Background
Lloyd Keigwin -- Senior Scientist in Geology and Geophysics at the Woods Hole Oceanographic Institution, Woods Hole, Massachusetts, USA -- introduces his classic paleoclimatic study of the northern Sargasso Sea by stating that "it is important to document natural climate variability in order to understand the effects of anthropogenic forcing," that is to say, in order to correctly determine if the warming of the past several decades is unusual, unnatural or unprecedented in terms of what has occurred in the past.

What was done
Working with two subcores of a sediment box core retrieved from 33°41.6'N, 57°36.7'W on the undulating plateau of the northeast Bermuda Rise, Keigwin measured the oxygen isotope ratios (δ¹⁸O) of the white variety of the planktonic foraminifera Globigerinoides ruber, which he says "lives year-round in the upper 25 meters of the northern Sargasso Sea and has a relatively constant annual mass flux and shell flux" to the sediments.

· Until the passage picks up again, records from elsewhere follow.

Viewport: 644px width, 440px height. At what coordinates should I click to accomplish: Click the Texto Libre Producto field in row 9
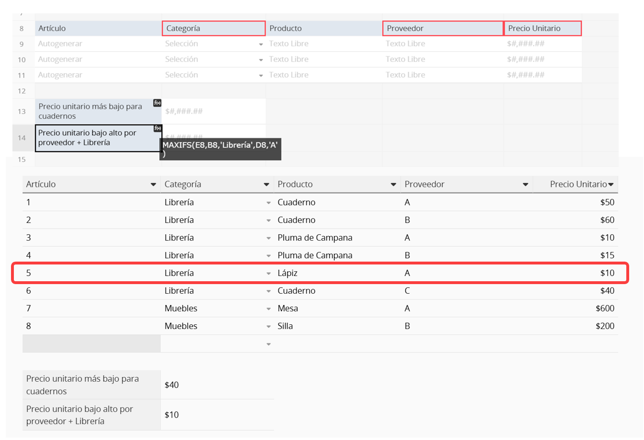[289, 44]
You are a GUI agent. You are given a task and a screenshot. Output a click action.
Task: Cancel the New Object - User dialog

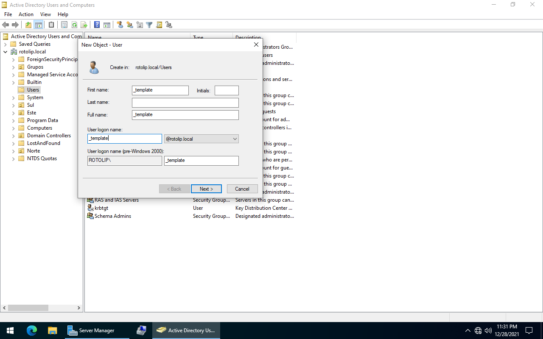pos(242,189)
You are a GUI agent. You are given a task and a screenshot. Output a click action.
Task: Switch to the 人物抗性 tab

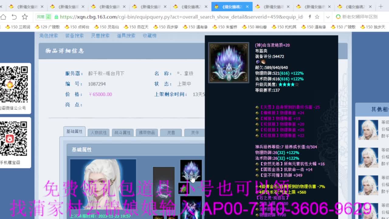coord(98,132)
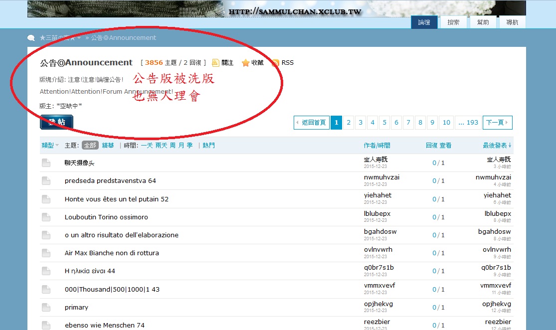Switch to the 搜索 tab
This screenshot has width=556, height=330.
(x=453, y=22)
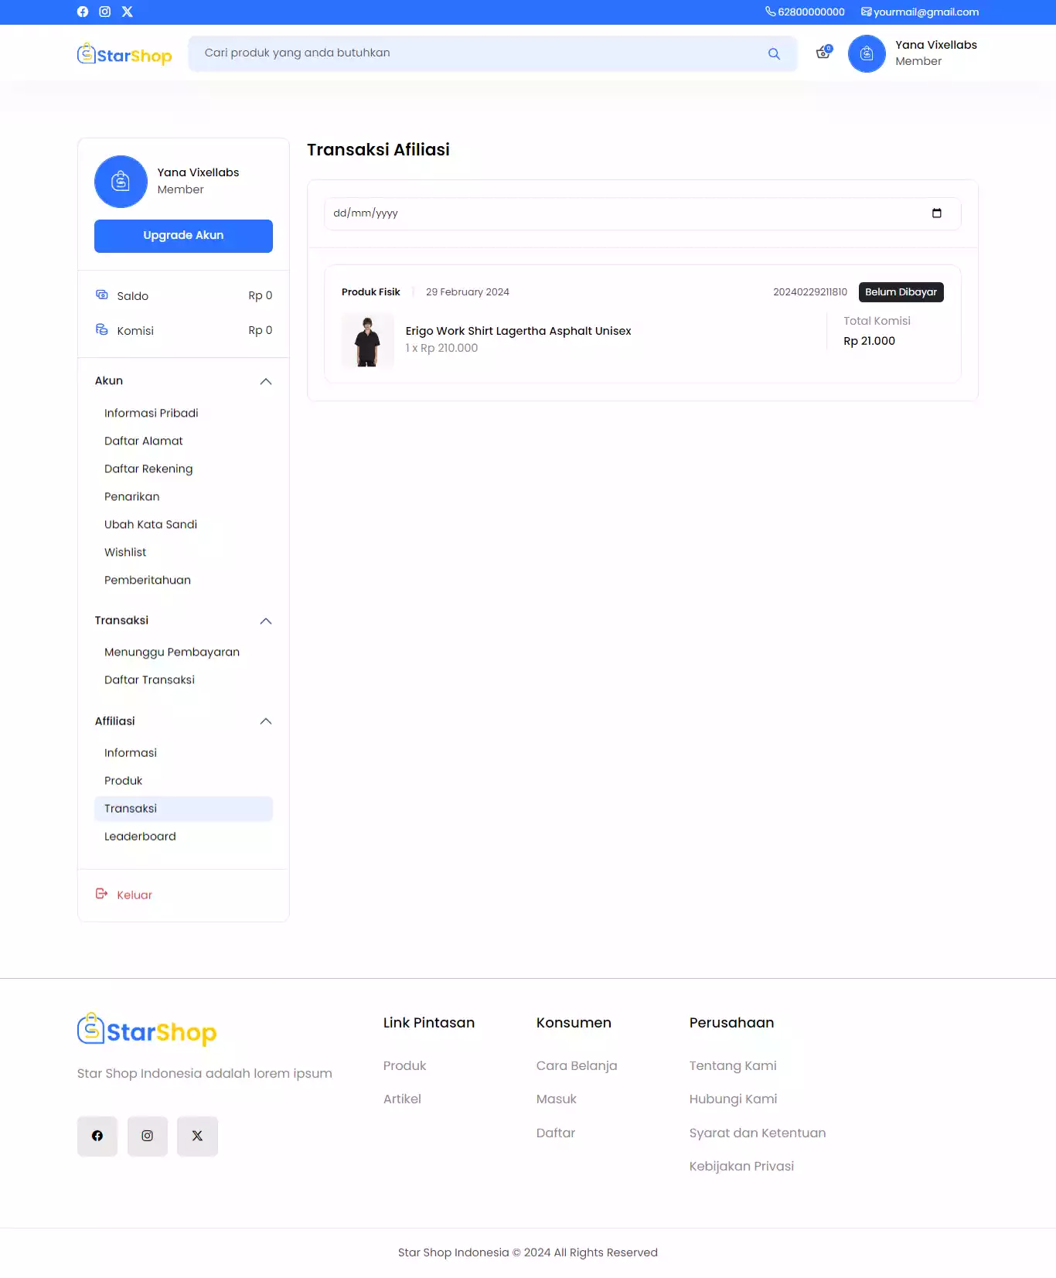The height and width of the screenshot is (1278, 1056).
Task: Open Instagram icon in top bar
Action: [105, 12]

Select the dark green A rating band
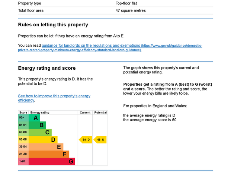[x=35, y=118]
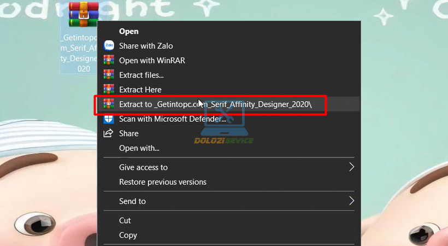This screenshot has width=448, height=246.
Task: Click the Zalo icon in the context menu
Action: point(108,46)
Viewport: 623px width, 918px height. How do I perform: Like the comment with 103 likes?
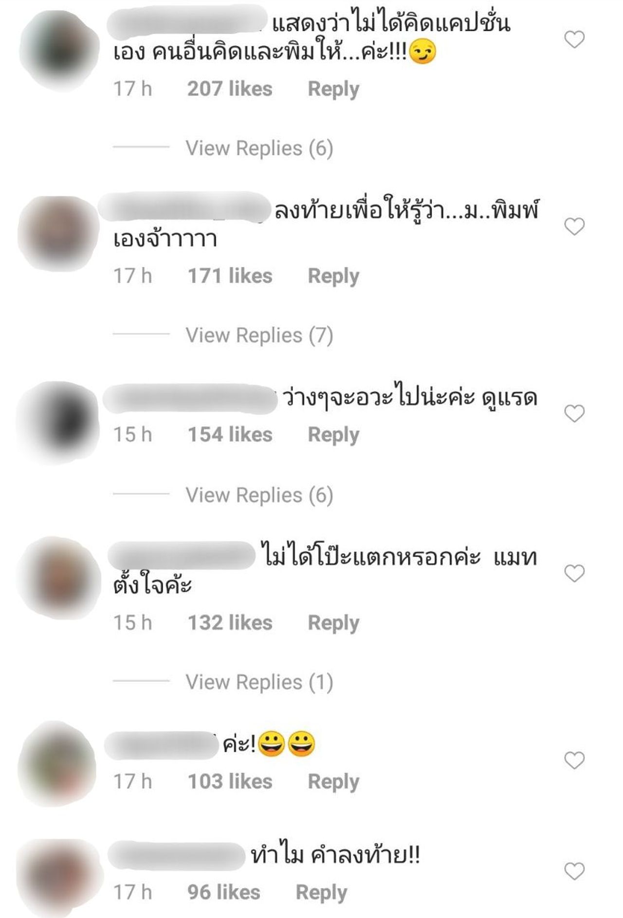tap(574, 760)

Calibrating these data against temperature and salinity data obtained at Ocean Station "S" (32°N, 62°30'W) over the prior 42 years, he first determined that "temperature accounts for about two-thirds of the isotopic signal, whereas salinity accounts for one-third." And based on these results, he calculated sea surface temperatures (SSTs) of the prior three millennia, after which he "stacked the temperature proxy data from the two subcores by averaging results in 50-year bins," obtaining the results depicted in the figure below.

What was learned
Keigwin states that the northern Sargasso Sea SST "was ~1°C cooler than today ~400 years ago (the Little Ice Age) and 1700 years ago [the Dark Ages Cold Period], and ~1°C warmer than today 1000 years ago (the Medieval Warm Period)."

What it means
In terms of his reason for conducting the study, which was to document natural climate variability in order to understand the effects of anthropogenic forcing, Keigwin states that "over the course of three millennia, the range of SST variability in the Sargasso Sea is on the order of twice that measured over recent decades," and, therefore, he concludes that "at least some of the warming since the Little Ice Age appears to be part of a natural oscillation." In addition, he says that "because the changes described here for surface waters over the Bermuda Rise are probably typical of a large part of the western Sargasso Sea, they most likely reflect climate change on the basin or hemispheric scale." Thus, one can have a high degree of confidence that the Medieval Warm Period in this particular part of the world -- and maybe a much wider region as well -- was significantly warmer than what it is there today.